_Exercise goal_. Copy out the stretch from the line that contains "is (720, 884)." through the line that contains "The image size is (741, 491).", word for word, leaving out the pictures.

_The input_.
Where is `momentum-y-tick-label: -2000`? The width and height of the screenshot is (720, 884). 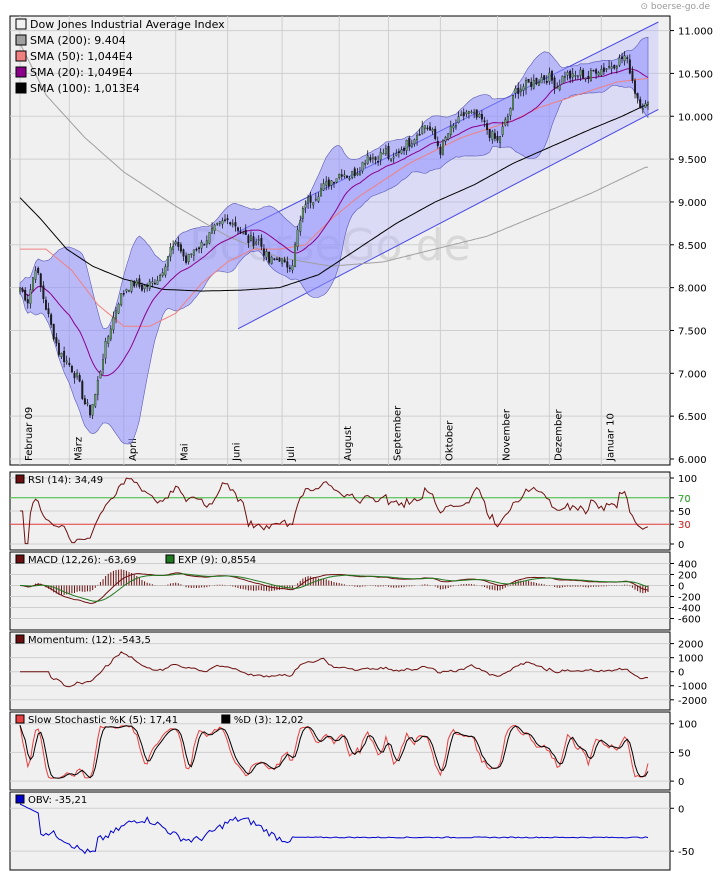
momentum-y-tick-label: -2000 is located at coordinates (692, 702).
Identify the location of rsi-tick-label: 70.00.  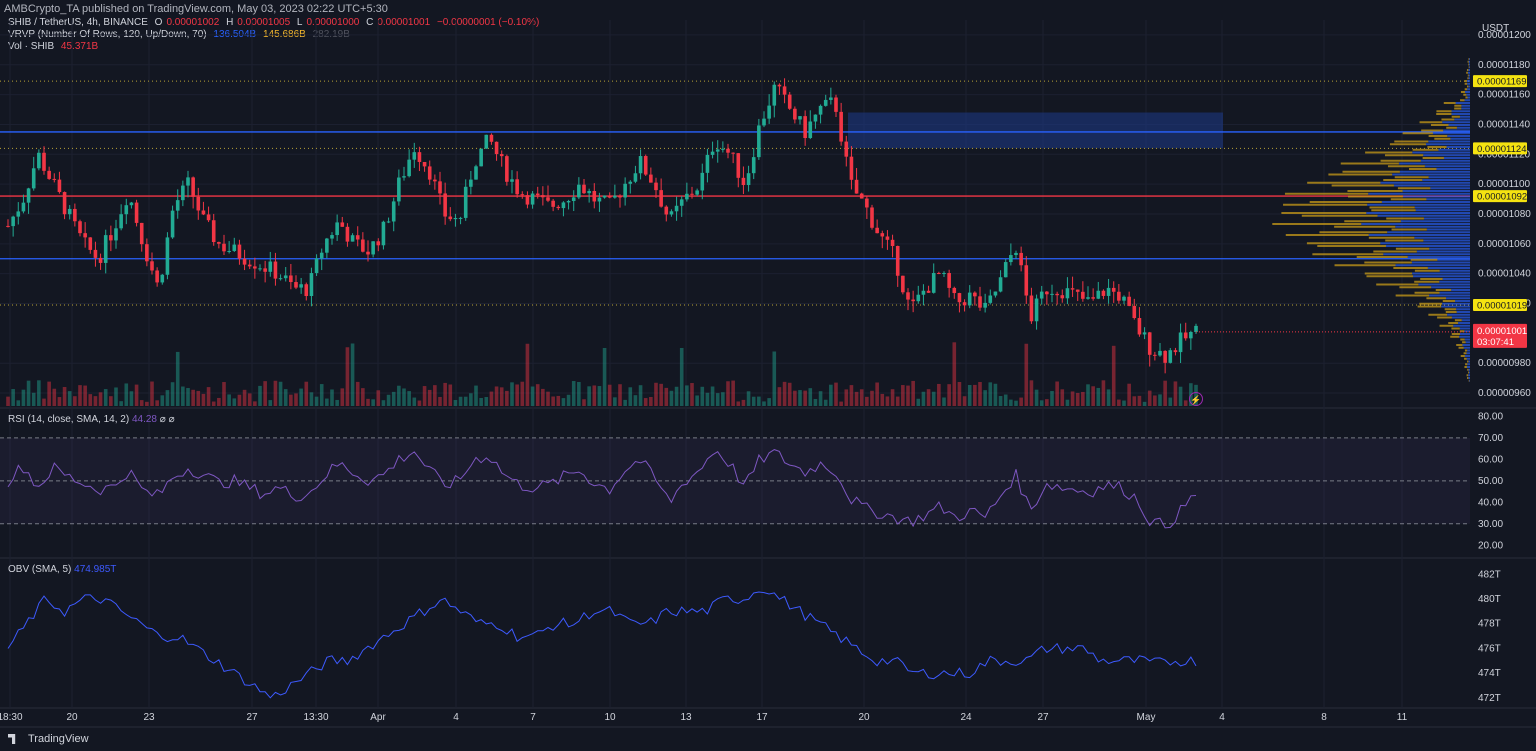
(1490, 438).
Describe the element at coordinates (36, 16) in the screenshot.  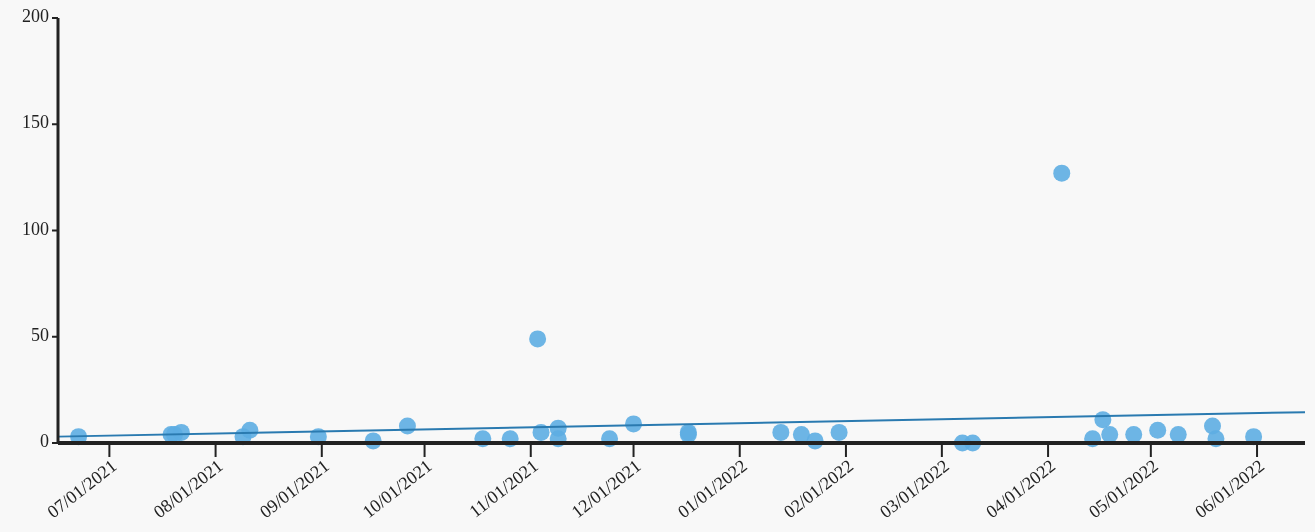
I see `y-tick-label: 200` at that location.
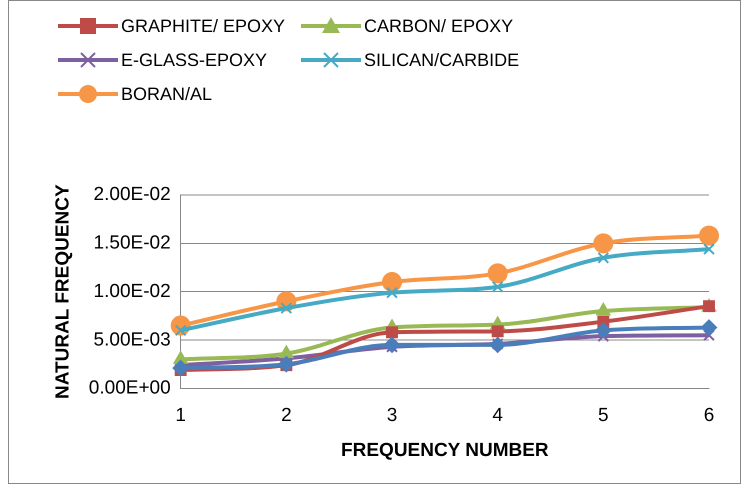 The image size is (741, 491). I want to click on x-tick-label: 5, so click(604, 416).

--

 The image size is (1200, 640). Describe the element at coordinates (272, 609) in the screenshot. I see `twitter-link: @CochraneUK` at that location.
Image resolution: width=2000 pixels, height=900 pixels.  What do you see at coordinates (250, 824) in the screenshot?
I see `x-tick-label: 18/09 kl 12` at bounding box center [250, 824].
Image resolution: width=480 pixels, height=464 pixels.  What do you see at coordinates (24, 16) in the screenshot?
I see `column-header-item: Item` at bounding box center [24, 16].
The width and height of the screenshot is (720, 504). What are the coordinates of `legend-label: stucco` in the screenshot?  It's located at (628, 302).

_Final answer_.
Where is `momentum-y-tick-label: -2000`? The width and height of the screenshot is (720, 884). 
momentum-y-tick-label: -2000 is located at coordinates (692, 702).
Identify the location of rsi-tick-label: 70.00.  
(1490, 438).
Describe the element at coordinates (36, 16) in the screenshot.  
I see `y-tick-label: 200` at that location.
 The image size is (741, 491). I want to click on x-tick-label: 5, so click(604, 416).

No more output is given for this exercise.